Wireless Access

last person joined: 21 hours ago 

Access network design for branch, remote, outdoor, and campus locations with HPE Aruba Networking access points and mobility controllers.
Back to discussions
Expand all | Collapse all

blacklist a group of mac addresses

This thread has been viewed 3 times

  • 1.  blacklist a group of mac addresses

    Posted Aug 29, 2013 03:16 PM

    Is it possible to configure a wireless SSID profile to blacklist, or block certain MAC addresses? This is for a guest wifi that we do not want employees to be able to access with company laptops. I get that whitelisting is possible with enabling the MAC Authentication profile that you want to use, but I'm specificaly looking for blacklisting. 



  • 2.  RE: blacklist a group of mac addresses
    Best Answer

    Posted Aug 29, 2013 03:22 PM

    You can consider an approach I have taken with a couple of customers, it is outlined in this post.  It requires that you have an existing 802.1X network that the laptops have used.

     

    http://community.arubanetworks.com/t5/Authentication-and-Access/Prevent-domain-users-from-joining-guest-network/td-p/35309

     

     

    Alternatively, you can put the MACs in a user defined rule that is assigned to that AAA profile to put them in a "denyall" role or a role that redirects them to a Captive Portal page explaining that the should not be using this; etc.



  • 3.  RE: blacklist a group of mac addresses

    Posted Aug 29, 2013 04:08 PM

    Interesting. We do not have a RADIUS set up as of yet, though I would like to implement it. I'll try using your info to see if I can make it work. 

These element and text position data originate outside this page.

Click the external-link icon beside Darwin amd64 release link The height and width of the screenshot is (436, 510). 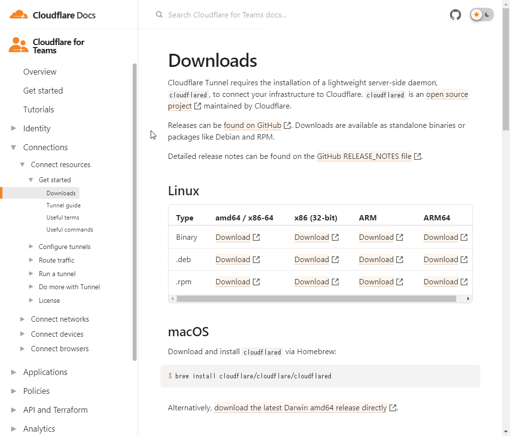392,407
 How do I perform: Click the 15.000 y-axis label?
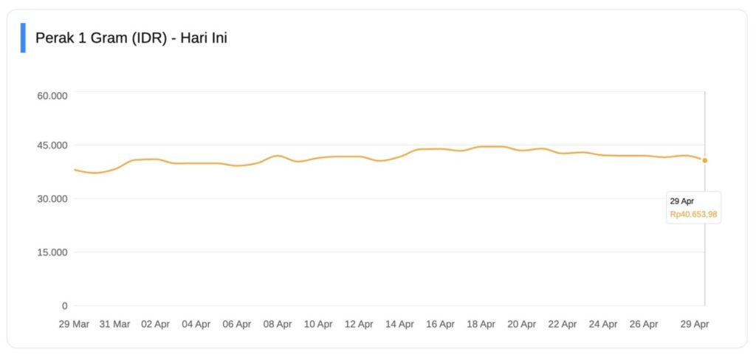tap(52, 252)
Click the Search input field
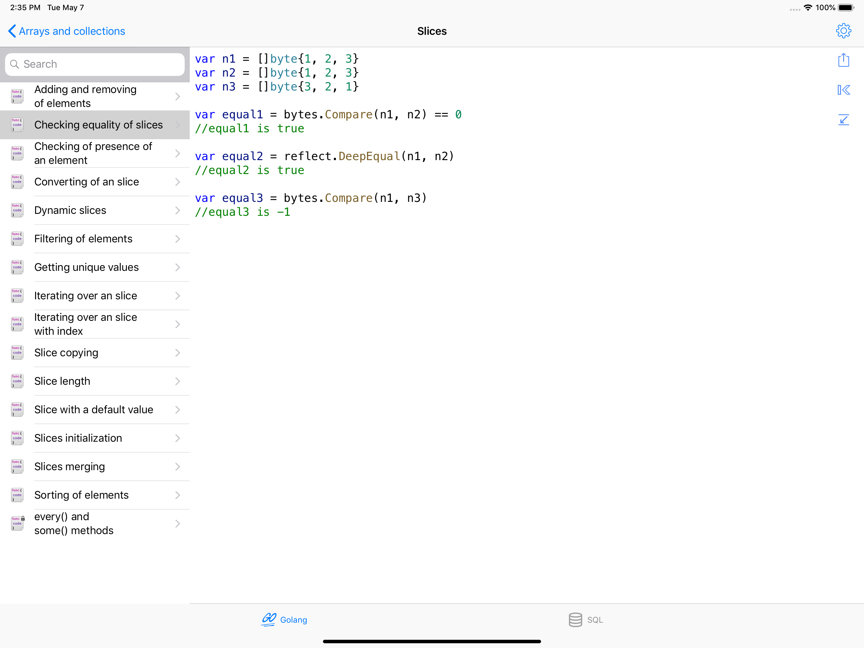Image resolution: width=864 pixels, height=648 pixels. [95, 64]
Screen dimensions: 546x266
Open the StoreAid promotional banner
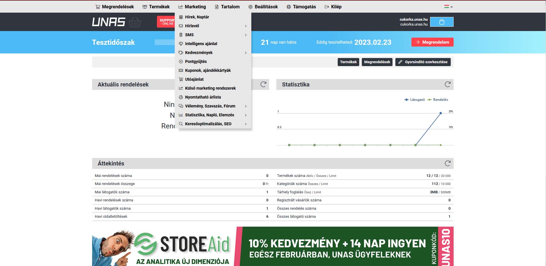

  • 4.  RE: blacklist a group of mac addresses

    Posted Aug 29, 2013 04:22 PM

    Can I add multiple mac addresses to a single user rule, since it seems that I can only apply one user derivation rule to a AAA profile. 

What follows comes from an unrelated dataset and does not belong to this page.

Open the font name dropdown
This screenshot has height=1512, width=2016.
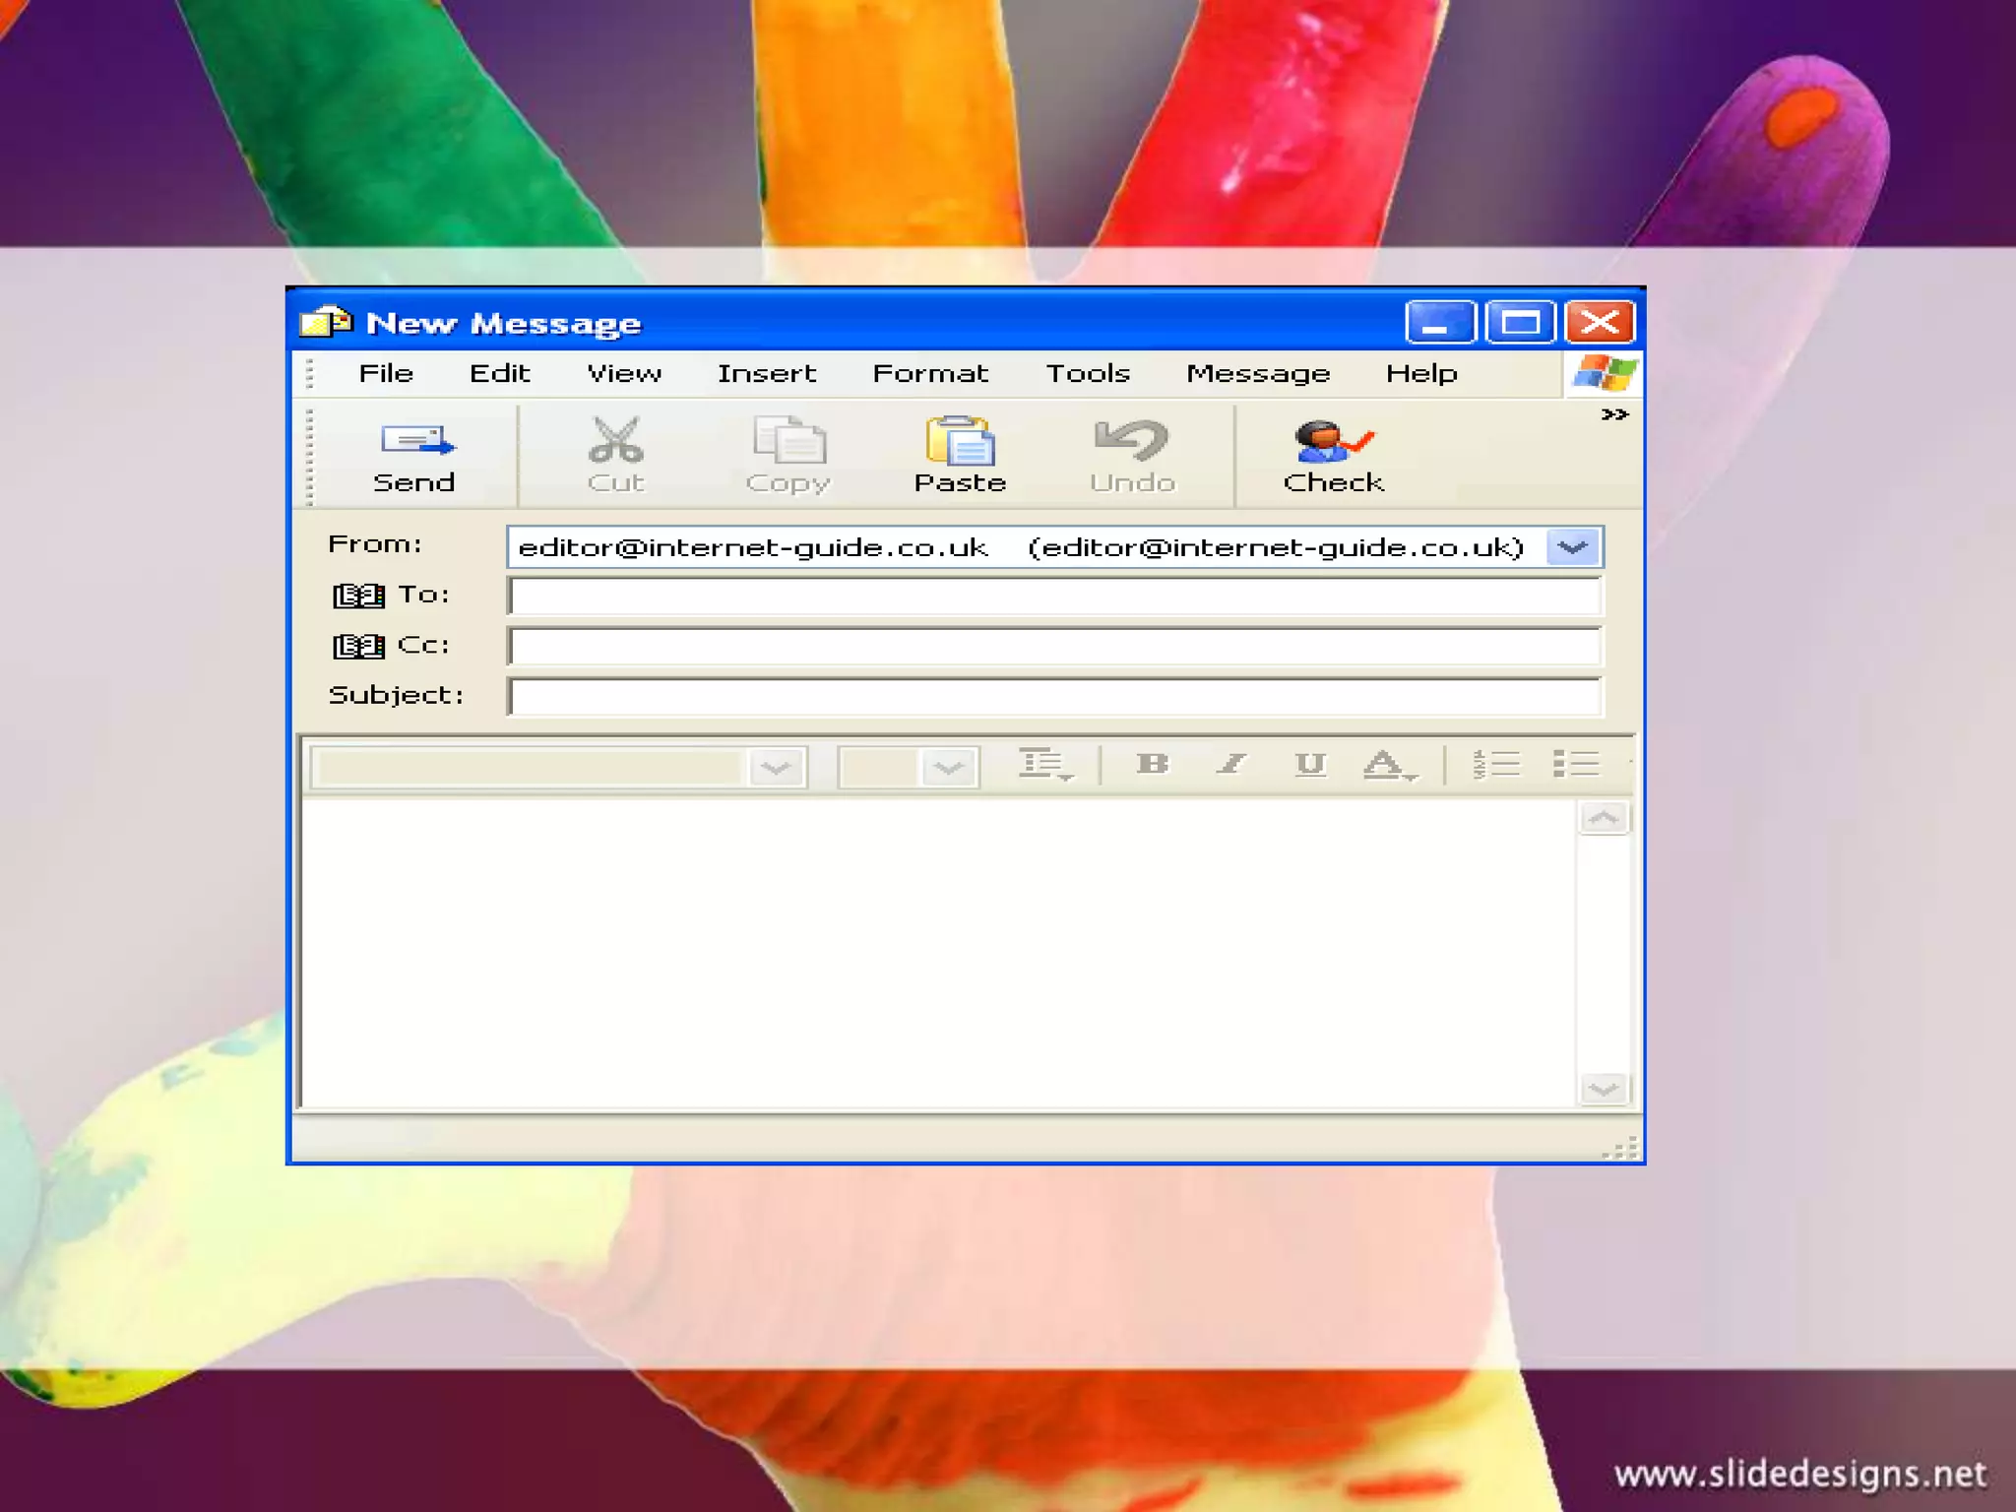click(776, 767)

  • 5.  RE: blacklist a group of mac addresses

    Posted Aug 29, 2013 04:27 PM

    Yes, you can add multiple rules to a UDR; they can be of different types as well; some based on MAC, some DHCP fingerprints, etc.

     

     



  • 6.  RE: blacklist a group of mac addresses

    Posted Aug 30, 2013 10:18 AM

    Ok, i set up a user rule with a bunch of mac addresses in it to force the user role to denyall. Testing it out on my phone it seems to work beautifully. I assume that this only kicks in when a machine authenticates, so if I needed this to kick off currently attached users I would have to wait for them to reboot the machine, which isn't a big deal. 

     

    When removing the "test" device from the list of mac addresses it seems to take some time to push out to access points, but at least it works. Thank you very much for your knowledge. 

     

    :smileyhappy:



  • 7.  RE: blacklist a group of mac addresses

    Posted Aug 30, 2013 10:20 AM

    if you want to kick them off now, you can run the following command.

     

    aaa user del mac <mac>

    or

    aaa user del ip <x.x.x.x>

     

    changes to that UDR rule should be immediate.  The rule will kick in upon association.